## Text provided

========================

At one point when I would say the word fibroids, I was terrified of course, because I had memories of my symptoms and when I had to go through when I had fibroids, but I am here to share my story and it’s not an easy story to listen to. And every minster, I would notice different symptoms from the dizzy spells, the constant urination and the heavy clots that will come out of me.
But, um, with the fibroids, I didn’t make the decision to figure out what was going on with me until I fainted. And that’s when everything changed going to the restroom, I set up out my bed and I just remember everything spinning. So I’m like, okay, I don’t know what this is, but I got up anyway, when I should have stayed still.
I got up out the bed and I remember I just fell. I hit the side of the dresser and that’s why I have a little gash in my head here. So of course the gas, it was bleeding. My, my, my first, my face was bloody and I was just scared. I’m like, what was that? It’s time to go to the hospital. And that’s when I left.
Within two days, I was in the hospital trying to figure out why I fainted, why my menstruals were extended. Where are these clots coming from? Why do I have pelvic pain? And why am I constantly in the bathroom? I don’t, I didn’t understand immediately when I went to the doctor and I told my symptoms to the nurse because you see the nurse before you see the doctor, she said I’m about 99%.

========================

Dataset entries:

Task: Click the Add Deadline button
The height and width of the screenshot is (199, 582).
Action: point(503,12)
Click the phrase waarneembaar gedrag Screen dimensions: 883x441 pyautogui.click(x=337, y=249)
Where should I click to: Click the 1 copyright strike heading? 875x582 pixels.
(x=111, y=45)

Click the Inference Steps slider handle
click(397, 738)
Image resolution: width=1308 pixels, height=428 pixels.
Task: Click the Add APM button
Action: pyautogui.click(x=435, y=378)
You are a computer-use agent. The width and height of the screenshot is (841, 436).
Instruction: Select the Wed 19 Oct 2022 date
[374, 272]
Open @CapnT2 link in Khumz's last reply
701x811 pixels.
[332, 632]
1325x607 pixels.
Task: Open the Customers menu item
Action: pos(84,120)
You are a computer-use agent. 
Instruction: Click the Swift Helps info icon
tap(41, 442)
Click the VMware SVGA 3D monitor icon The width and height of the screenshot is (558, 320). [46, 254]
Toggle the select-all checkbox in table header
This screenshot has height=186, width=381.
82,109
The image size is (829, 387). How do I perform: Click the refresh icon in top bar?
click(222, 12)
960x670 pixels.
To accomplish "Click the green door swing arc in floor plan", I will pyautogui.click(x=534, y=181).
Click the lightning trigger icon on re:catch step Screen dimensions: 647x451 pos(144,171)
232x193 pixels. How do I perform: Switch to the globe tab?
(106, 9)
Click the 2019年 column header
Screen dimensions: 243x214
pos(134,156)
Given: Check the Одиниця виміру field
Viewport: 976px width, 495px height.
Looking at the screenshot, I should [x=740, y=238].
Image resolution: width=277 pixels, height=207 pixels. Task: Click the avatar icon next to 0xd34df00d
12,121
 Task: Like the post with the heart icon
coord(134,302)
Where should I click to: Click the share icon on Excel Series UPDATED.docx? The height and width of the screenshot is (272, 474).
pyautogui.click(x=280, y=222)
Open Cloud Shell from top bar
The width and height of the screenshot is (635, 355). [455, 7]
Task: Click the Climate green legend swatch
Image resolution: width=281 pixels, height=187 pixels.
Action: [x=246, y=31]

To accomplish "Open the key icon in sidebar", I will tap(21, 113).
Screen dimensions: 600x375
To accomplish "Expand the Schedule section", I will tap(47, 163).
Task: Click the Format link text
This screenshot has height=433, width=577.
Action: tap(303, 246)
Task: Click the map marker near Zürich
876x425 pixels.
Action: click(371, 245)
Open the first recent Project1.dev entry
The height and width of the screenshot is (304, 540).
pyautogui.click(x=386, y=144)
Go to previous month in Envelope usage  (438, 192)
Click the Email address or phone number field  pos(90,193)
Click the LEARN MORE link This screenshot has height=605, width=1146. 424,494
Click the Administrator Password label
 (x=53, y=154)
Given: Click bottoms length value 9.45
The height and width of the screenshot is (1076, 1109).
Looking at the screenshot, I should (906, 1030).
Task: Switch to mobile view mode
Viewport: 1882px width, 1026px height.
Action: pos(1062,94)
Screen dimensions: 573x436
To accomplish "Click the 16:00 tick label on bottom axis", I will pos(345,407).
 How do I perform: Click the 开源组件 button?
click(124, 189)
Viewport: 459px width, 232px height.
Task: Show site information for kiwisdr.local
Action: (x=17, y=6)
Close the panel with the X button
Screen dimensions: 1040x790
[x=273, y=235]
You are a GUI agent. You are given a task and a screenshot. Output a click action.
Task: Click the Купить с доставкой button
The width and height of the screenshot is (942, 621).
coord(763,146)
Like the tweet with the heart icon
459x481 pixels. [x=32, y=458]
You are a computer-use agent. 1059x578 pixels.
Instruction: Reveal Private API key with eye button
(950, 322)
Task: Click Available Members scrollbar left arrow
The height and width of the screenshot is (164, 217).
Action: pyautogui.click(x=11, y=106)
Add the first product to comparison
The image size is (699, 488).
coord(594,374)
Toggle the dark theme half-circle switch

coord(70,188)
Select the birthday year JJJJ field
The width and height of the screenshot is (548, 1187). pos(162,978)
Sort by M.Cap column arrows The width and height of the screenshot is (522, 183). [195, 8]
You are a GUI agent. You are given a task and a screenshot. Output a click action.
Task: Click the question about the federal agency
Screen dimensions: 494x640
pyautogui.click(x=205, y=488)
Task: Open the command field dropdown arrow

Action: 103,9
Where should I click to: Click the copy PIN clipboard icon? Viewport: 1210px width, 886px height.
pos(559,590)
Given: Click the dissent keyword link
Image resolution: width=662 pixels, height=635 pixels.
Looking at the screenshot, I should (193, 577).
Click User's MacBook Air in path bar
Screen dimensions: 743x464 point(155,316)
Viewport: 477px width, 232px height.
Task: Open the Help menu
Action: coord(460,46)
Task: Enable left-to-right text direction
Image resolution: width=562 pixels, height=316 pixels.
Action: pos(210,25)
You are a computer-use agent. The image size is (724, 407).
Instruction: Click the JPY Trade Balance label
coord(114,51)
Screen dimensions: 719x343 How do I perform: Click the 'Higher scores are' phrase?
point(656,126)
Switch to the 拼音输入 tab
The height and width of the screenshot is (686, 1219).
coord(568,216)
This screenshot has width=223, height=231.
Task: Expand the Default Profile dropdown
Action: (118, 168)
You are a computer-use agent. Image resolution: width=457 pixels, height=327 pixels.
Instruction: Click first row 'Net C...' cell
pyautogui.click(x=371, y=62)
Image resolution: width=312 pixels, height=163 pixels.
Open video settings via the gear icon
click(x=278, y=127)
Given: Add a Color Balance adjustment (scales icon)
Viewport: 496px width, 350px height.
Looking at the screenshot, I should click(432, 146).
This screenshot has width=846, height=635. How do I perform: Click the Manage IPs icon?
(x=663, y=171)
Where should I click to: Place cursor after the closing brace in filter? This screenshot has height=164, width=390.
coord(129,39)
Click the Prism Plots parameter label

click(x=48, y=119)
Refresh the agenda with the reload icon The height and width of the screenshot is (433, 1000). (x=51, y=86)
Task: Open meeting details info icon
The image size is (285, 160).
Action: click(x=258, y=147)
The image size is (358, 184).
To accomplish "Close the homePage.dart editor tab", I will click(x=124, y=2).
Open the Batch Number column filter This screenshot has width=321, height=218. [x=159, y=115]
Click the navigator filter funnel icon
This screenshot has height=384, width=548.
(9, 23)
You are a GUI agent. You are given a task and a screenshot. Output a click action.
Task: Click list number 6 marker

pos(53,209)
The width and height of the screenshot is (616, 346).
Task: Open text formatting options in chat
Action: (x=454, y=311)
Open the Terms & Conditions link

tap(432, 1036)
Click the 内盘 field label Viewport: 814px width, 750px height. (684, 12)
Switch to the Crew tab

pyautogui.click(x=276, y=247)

========================

## Prompt A
Copy the stretch of the fibroids account from "But, um, with" through "have stayed still.".
## Prompt B
Carry on the account of living with fibroids from its last sentence.

## Exercise result A
But, um, with the fibroids, I didn’t make the decision to figure out what was going on with me until I fainted. And that’s when everything changed going to the restroom, I set up out my bed and I just remember everything spinning. So I’m like, okay, I don’t know what this is, but I got up anyway, when I should have stayed still.

## Exercise result B
Sure you have fibroids. So I asked her what it was and she said they were benign tumors that grow on your uterus. And I said, okay, I’ve never heard of this before. She said, okay, it’s nothing. It’s very common in women. One thing I didn’t like about the conversation is it’s almost as if I felt dismissed as if I’m in a common situation.
Along with every other woman. And because it’s so common, you should be able to handle this. Like everyone else, meaning the way she was talking to me as if I should have been aware of a situation that we never talk about. When I have fibroids, I started to remember back in the day certain symptoms, because when I researched, I noticed all the symptoms and I’m like, okay, I had that in my twenties.
And I said, okay, Okay. I had the pelvic pain when I was in my teens. So is it a possibility that I’ve had fibroids from a teenager up until now? I didn’t know this, the aggression in my thirties, but I had a lot of pain in my twenties and in my teens. So I believe it started then, but because we never talk about our menstrual cycles and we’re taught to be hush hush about it.
There was no one to talk to. If my own mother is telling me how to keep my menstrual. Quiet on the hush. I did not want to go public with a situation that was unfamiliar with. So I said, no, and I broke down. I was crying. I talked to my mother about it. She said, listen, if you’re in a position that you have a platform just to help one individual help that person, but you have a platform where you can help hundreds, thousands, and millions.
Why not share your story? Don’t be embarrassed of who you are and your struggle own it. So I did more. We speak up and speak out on this particular fiber situation. The more we bring awareness to women that are going through the same issues. So therefore we can maybe prevent miscarriages, you know, we can prevent the extended minstrels.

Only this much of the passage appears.